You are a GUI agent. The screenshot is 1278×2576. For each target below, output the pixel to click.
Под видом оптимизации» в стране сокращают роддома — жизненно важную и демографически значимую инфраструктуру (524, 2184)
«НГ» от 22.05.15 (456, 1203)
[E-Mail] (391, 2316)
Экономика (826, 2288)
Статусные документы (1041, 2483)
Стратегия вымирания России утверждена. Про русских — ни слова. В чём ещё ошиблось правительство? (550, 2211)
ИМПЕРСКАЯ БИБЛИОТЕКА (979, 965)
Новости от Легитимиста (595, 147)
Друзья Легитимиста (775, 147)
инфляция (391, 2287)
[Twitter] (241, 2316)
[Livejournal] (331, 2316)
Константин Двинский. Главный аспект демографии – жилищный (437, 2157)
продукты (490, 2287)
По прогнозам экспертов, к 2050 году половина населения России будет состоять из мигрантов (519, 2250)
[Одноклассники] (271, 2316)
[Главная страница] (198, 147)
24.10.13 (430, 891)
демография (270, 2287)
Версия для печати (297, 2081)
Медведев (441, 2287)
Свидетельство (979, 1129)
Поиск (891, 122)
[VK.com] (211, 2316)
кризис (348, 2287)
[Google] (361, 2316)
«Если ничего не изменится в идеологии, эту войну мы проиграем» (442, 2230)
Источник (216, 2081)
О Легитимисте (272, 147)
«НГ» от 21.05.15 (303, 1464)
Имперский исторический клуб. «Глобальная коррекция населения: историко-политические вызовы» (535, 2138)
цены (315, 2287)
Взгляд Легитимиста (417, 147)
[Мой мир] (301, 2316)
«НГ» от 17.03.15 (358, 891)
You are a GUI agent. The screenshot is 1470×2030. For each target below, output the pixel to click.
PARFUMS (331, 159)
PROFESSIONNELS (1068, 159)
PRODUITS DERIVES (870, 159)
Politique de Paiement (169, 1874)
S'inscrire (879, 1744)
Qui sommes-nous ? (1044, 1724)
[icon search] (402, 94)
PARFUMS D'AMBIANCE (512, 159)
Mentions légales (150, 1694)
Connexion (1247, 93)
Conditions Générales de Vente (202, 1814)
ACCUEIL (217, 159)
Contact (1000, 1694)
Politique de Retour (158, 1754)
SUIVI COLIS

* * * * * * *

In full and without error, give the listing again.

You are a GUI agent. The screenshot is 1278×2576. For each target below, output the pixel to click.
Под видом оптимизации» в стране сокращают роддома — жизненно важную и демографически значимую инфраструктуру (524, 2184)
«НГ» от 22.05.15 (456, 1203)
[E-Mail] (391, 2316)
Экономика (826, 2288)
Статусные документы (1041, 2483)
Стратегия вымирания России утверждена. Про русских — ни слова. В чём ещё ошиблось правительство? (550, 2211)
ИМПЕРСКАЯ БИБЛИОТЕКА (979, 965)
Новости от Легитимиста (595, 147)
Друзья Легитимиста (775, 147)
инфляция (391, 2287)
[Twitter] (241, 2316)
[Livejournal] (331, 2316)
Константин Двинский. Главный аспект демографии – жилищный (437, 2157)
продукты (490, 2287)
По прогнозам экспертов, к 2050 году половина населения России будет состоять из мигрантов (519, 2250)
[Одноклассники] (271, 2316)
[Главная страница] (198, 147)
24.10.13 (430, 891)
демография (270, 2287)
Версия для печати (297, 2081)
Медведев (441, 2287)
Свидетельство (979, 1129)
Поиск (891, 122)
[VK.com] (211, 2316)
кризис (348, 2287)
[Google] (361, 2316)
«Если ничего не изменится в идеологии, эту войну мы проиграем» (442, 2230)
Источник (216, 2081)
О Легитимисте (272, 147)
«НГ» от 21.05.15 (303, 1464)
Имперский исторический клуб. «Глобальная коррекция населения: историко-политические вызовы» (535, 2138)
цены (315, 2287)
Взгляд Легитимиста (417, 147)
[Мой мир] (301, 2316)
«НГ» от 17.03.15 (358, 891)
You are a GUI agent. The screenshot is 1470×2030. For each target below, output the pixel to click.
PARFUMS (331, 159)
PROFESSIONNELS (1068, 159)
PRODUITS DERIVES (870, 159)
Politique de Paiement (169, 1874)
S'inscrire (879, 1744)
Qui sommes-nous ? (1044, 1724)
[icon search] (402, 94)
PARFUMS D'AMBIANCE (512, 159)
Mentions légales (150, 1694)
Connexion (1247, 93)
Conditions Générales de Vente (202, 1814)
ACCUEIL (217, 159)
Contact (1000, 1694)
Politique de Retour (158, 1754)
SUIVI COLIS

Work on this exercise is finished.